Robert Macfarlane to give Shannon-Clark Lecture at Washington and Lee
The title of Macfarlane’s talk, which is free and open to the public, is “The Word-Hoard: A Counter-Desecration Phrasebook for The Anthropocene.”
Macfarlane is currently a fellow in English at Emmanuel College, Cambridge, and is the author of two well-known books about landscape and nature. “Mountains of the Mind” (2003) examines the development of attitudes towards mountains and how they fire human imaginations, and “The Wild Places” (2007) explores the remaining wild places of Britain and Ireland, and the continuing need for “wildness. ” Both books have won multiple awards, including the 2007 Boardman Tasker Prize for Mountain Literature and the 2008 Scottish Arts Council Non-Fiction Book of the Year Award.
“Macfarlane focuses on landscape, language and human beings’ relationship to both through song, story and the words we use to name the places we care about,” said Jim Warren, S. Blount Mason Jr. Professor of English. “As Macfarlane says in his book, ‘The Old Ways,’ he writes about ‘people and place: about walking as a reconnoiter inwards, and the subtle ways in which we are shaped by the landscapes through which we move.’”
In addition to his books, Macfarlane also writes travel essays, as well as articles on literature and the environment for publications including Granta, Harper’s, The Guardian and The Times Literary Supplement.
“Robert Macfarlane is one of the most important young writers in Great Britain today,” said Warren. “Not yet 42 years old, he has published four major books in the last 15 years and is finishing a fifth.”

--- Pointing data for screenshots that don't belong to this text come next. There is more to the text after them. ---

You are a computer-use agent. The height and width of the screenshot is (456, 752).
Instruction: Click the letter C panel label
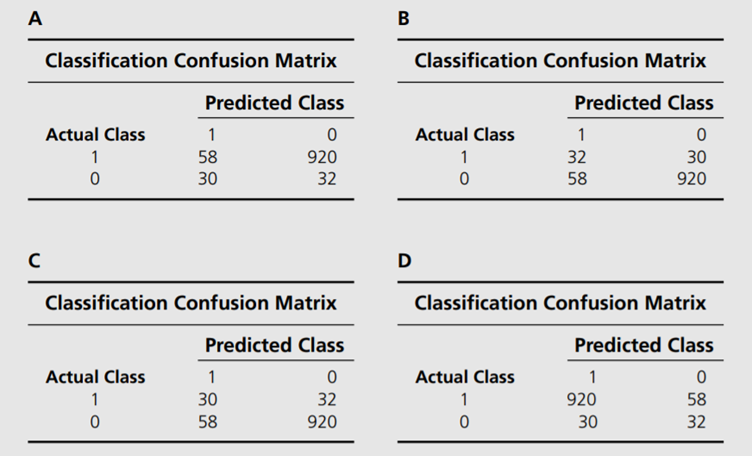pos(36,261)
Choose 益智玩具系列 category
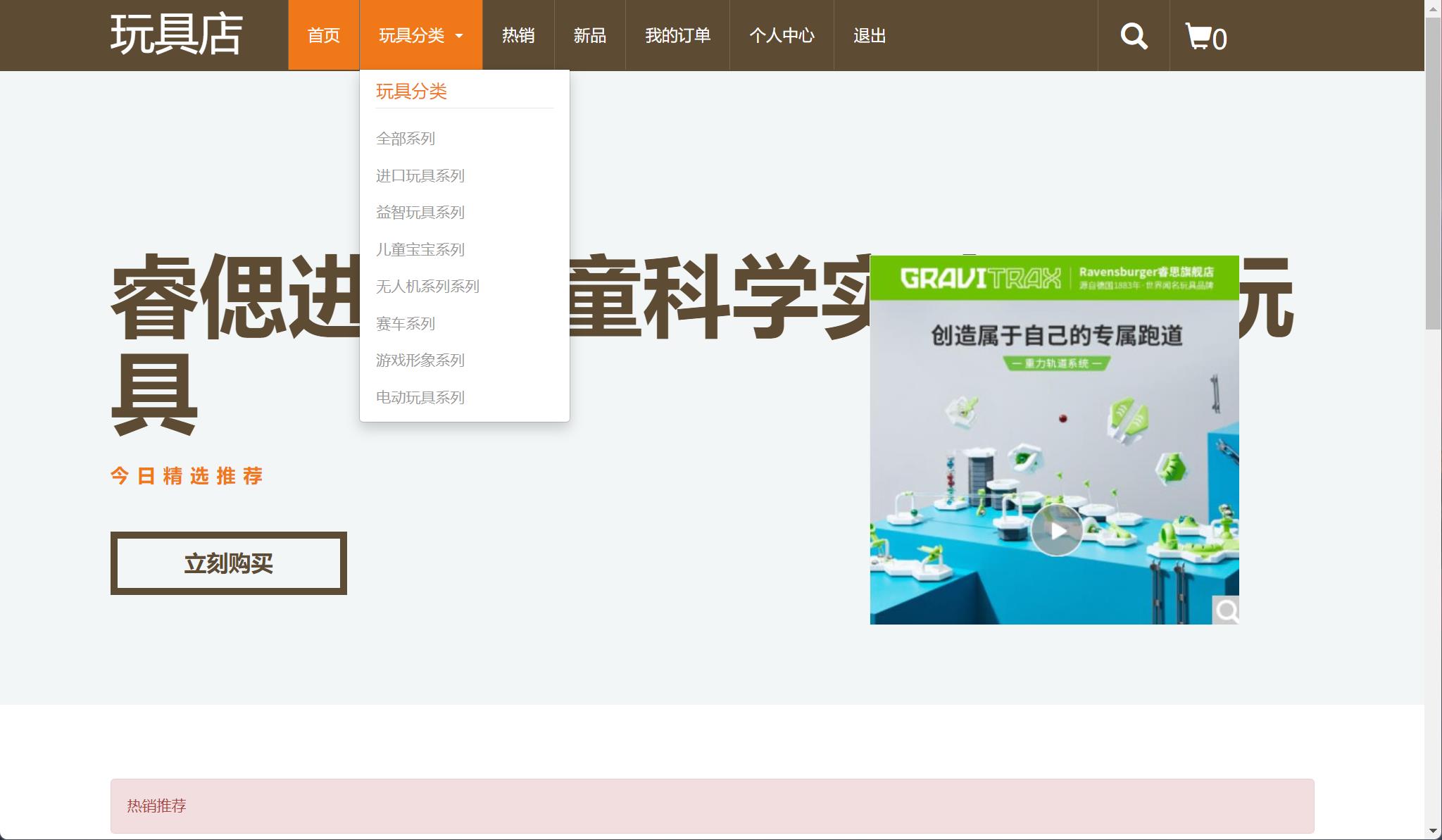This screenshot has width=1442, height=840. (x=421, y=212)
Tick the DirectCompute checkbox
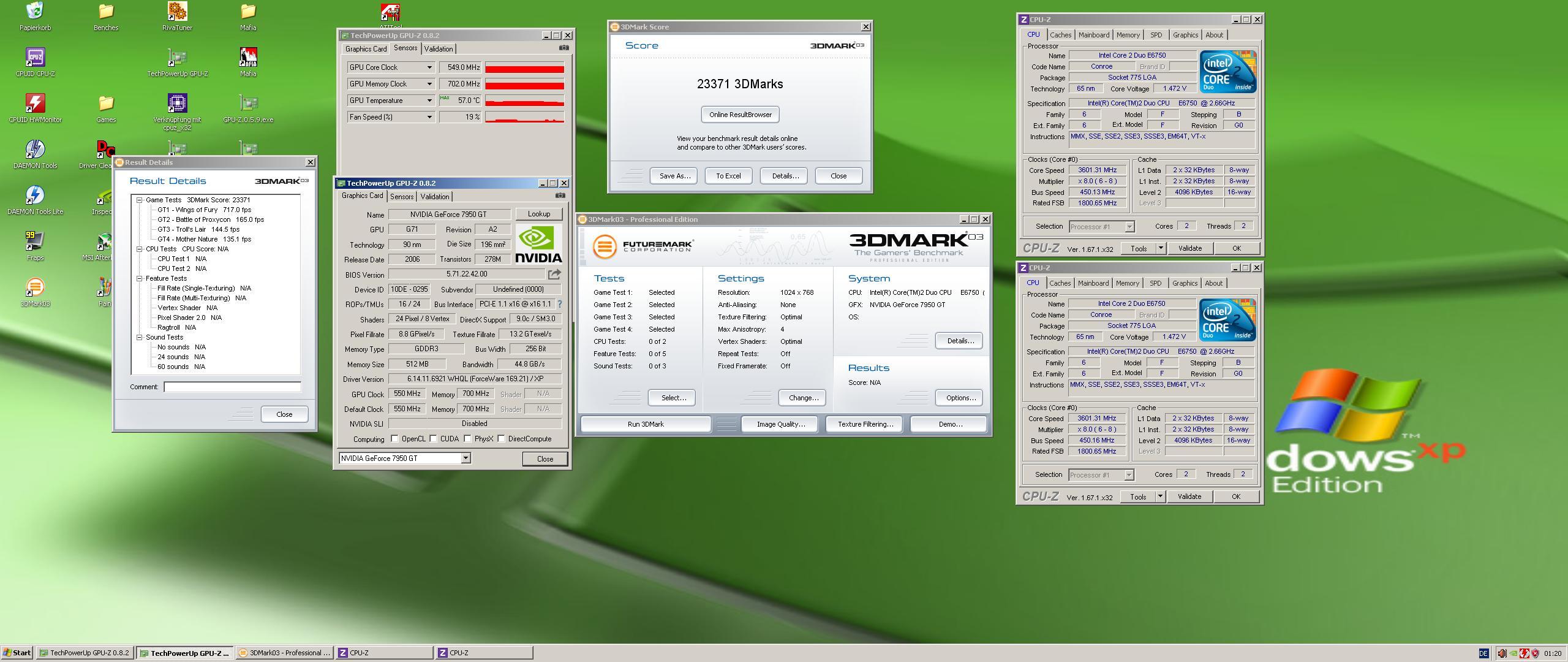 coord(502,439)
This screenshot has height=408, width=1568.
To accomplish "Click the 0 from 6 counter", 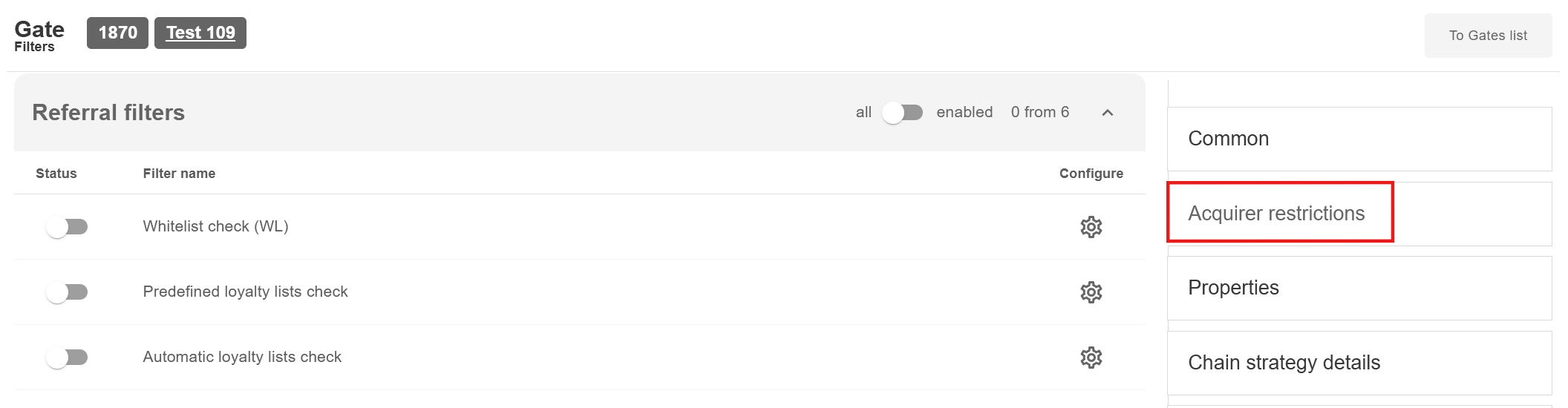I will click(1039, 113).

The Shannon-Clark Lectures in English, established by a gift from a Washington and Lee alumnus who wishes to remain anonymous, honor the memories of Edgar Finley Shannon, chairman of Washington and Lee’s Department of English from 1914 until his death in 1938, and Harriet Mabel Fishburn Clark, a grandmother of the donor and a woman vitally interested in liberal education.